- [Data shown]

- Opening Delimiter -

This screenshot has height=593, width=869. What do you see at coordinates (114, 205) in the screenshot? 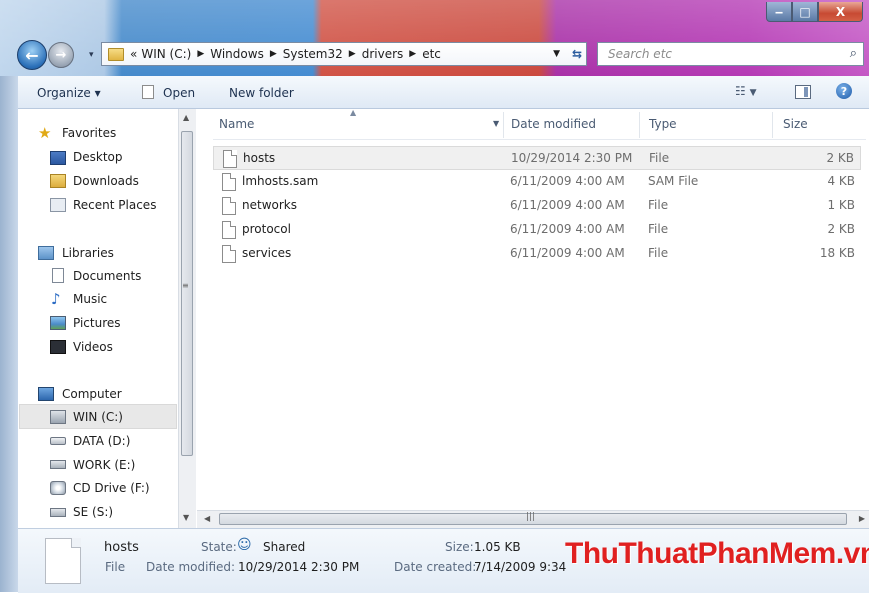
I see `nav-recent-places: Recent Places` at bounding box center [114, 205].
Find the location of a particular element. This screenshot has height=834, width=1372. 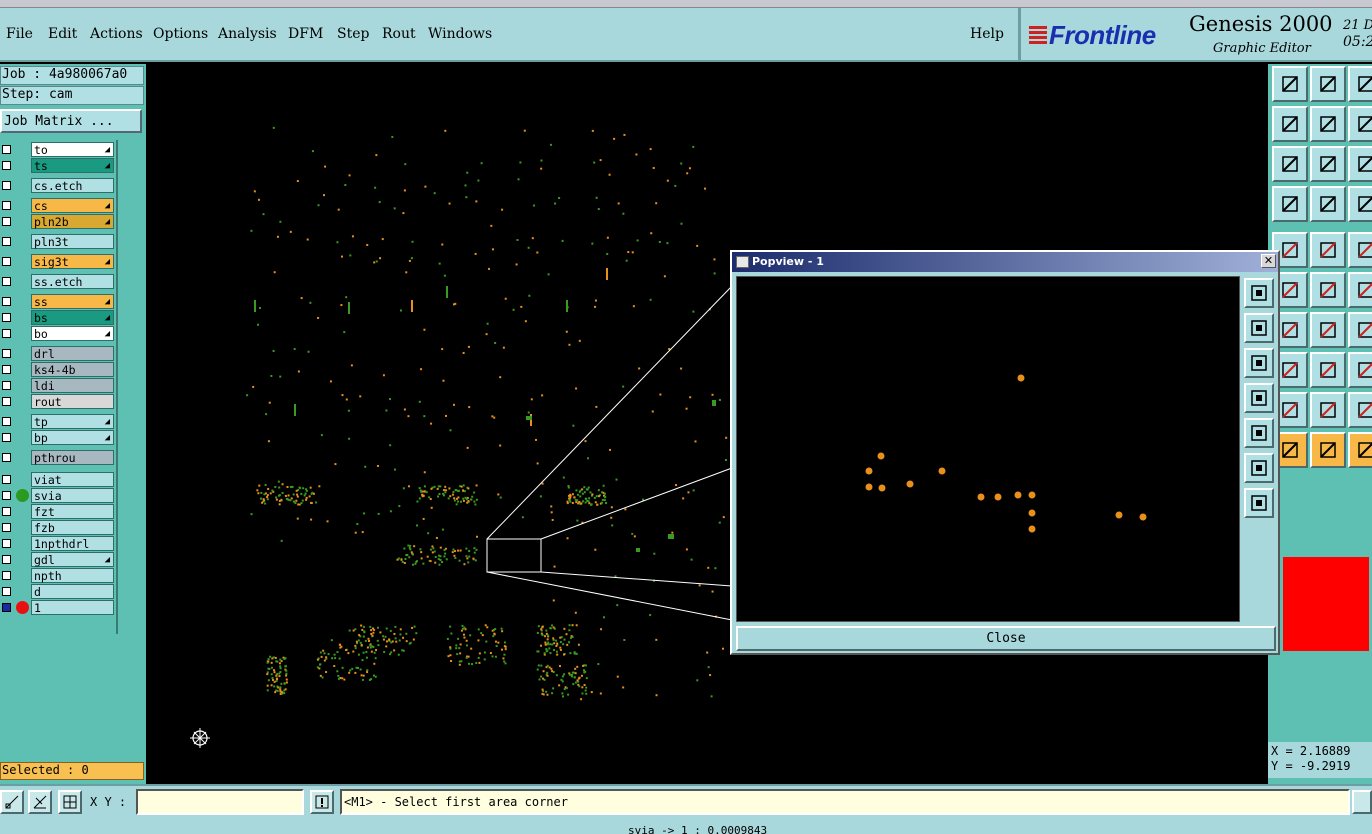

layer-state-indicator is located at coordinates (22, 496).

- Closing Delimiter -
- Opening Delimiter -

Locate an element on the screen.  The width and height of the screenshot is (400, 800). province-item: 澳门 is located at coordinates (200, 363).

- Closing Delimiter -

- [Task description]
Update the rows from the line with "This screenshot has height=593, width=869." to the line with "layer-state-indicator is located" by replacing "screenshot" with "screen capture" and leaving everything else unchanged. Leave the pictures out of your answer.

- [Solution for this exercise]
This screen capture has height=593, width=869. What do you see at coordinates (114, 205) in the screen capture? 
I see `nav-recent-places: Recent Places` at bounding box center [114, 205].
Find the location of a particular element. This screen capture has height=834, width=1372. 

layer-state-indicator is located at coordinates (22, 496).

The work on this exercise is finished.